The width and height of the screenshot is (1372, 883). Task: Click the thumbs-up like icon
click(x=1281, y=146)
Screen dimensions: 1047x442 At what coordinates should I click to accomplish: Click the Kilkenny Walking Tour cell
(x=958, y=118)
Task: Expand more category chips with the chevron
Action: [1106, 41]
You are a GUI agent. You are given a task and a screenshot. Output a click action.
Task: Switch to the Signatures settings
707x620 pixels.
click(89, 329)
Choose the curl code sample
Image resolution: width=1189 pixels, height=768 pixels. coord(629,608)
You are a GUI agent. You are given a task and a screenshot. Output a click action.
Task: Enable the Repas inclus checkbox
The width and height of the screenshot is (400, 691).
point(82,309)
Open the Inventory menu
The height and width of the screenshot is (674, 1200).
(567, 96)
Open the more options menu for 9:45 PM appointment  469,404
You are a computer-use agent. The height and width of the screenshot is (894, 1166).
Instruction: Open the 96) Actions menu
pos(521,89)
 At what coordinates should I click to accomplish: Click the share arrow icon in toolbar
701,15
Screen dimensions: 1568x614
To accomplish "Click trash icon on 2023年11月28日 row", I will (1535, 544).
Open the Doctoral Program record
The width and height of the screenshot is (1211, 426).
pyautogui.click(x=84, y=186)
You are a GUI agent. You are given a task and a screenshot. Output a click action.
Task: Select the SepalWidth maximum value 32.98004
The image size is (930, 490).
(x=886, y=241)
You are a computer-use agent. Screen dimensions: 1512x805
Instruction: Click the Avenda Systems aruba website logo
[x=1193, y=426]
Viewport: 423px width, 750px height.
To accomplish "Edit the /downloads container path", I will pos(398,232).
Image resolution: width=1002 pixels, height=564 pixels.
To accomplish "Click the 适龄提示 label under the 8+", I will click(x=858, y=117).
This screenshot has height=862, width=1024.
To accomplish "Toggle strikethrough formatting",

YOUR GOAL:
Wherever the string "will" turns up in the material, copy the whole line.

WRITTEN ANSWER:
To accomplish "Click trash icon on 2023年11月28日 row", I will (1535, 544).
To accomplish "Edit the /downloads container path", I will pos(398,232).
To accomplish "Click the 适龄提示 label under the 8+", I will click(x=858, y=117).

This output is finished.